Caco Barcellos é, actualmente, repórter na TV Globo onde só trabalha em investigação.
Integra o Grupo Repórter que, semanalmente, apresenta uma reportagem de uma hora. É responsável por um programa semanal de meia hora, onde aborda questões relacionadas com os marginalizados e excluídos da sociedade.
Começou a sua carreira no Rio Grande do Sul, na imprensa alternativa, durante a ditadura. Foi jornalista na Veja e desta foi para a TV Globo, onde é um dos principais repórteres e um dos mais conhecidos no Brasil.
Tem 45 anos. É gaúcho. Estudou engenharia e foi motorista de táxi enquanto estudante. Integrou uma comunidade hippy à qual, também, pertenceu o realizador de cinema Licínio de Azevedo.
Cobriu a guerra na Nicarágua, tendo feito trabalhos sobre as crianças vítimas da guerra.
Especializou-se na área dos direitos humanos, basicamente nas questões de segurança, na investigação de crimes policiais e de Estado.
Após sete anos de investigação publicou o livro "Rota 66" onde narra a história dos polícias de um carro, o 66, das Rondas Ostensivas Tobias Aguiar (Rota), que matam três jovens.
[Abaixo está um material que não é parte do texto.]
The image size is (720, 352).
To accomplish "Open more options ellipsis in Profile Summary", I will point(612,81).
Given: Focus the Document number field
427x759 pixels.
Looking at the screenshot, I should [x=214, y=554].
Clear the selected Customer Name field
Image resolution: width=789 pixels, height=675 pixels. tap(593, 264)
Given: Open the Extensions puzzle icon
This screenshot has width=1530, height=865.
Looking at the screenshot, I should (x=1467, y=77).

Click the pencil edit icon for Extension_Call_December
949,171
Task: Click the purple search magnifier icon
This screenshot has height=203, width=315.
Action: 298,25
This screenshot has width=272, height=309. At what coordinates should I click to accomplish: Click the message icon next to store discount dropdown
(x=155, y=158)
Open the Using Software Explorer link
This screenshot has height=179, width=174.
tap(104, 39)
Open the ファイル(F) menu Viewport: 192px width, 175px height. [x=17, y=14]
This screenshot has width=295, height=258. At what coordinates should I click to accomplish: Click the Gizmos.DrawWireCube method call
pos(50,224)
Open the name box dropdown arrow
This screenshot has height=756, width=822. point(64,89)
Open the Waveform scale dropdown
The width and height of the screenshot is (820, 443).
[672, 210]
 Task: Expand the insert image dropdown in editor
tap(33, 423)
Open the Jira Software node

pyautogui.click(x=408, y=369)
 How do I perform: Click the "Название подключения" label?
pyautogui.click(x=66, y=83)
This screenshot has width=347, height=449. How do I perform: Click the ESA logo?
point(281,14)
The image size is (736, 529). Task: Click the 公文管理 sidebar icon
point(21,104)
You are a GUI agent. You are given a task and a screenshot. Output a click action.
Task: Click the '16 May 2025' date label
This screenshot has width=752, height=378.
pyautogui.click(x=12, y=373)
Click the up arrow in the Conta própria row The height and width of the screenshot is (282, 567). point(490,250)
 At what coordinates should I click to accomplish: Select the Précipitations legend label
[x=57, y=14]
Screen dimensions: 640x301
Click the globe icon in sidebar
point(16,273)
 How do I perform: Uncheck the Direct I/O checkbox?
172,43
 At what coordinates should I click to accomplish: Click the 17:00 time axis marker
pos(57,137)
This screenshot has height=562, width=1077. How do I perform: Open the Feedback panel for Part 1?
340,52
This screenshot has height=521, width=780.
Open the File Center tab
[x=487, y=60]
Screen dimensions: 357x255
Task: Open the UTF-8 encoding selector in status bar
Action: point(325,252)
Através deste caso, denúncia toda a história de 22 anos de execuções desta unidade especial.
Após a publicação do livro, em 1992 teve de sair do Brasil, por razões de segurança. Esteve em Londres quase um ano.
Regressou ao Brasil e ainda hoje sofre ameaças. Em Dezembro, quando tinha o carro estacionado junto a um supermercado, tinha escrito no parabrisas: "você poderia morrer aqui".
Na viagem para Lisboa, vindo de São Paulo, uma hospedeira avisou-o de ter ouvido recentemente: "temos de dar um jeito naquele cara".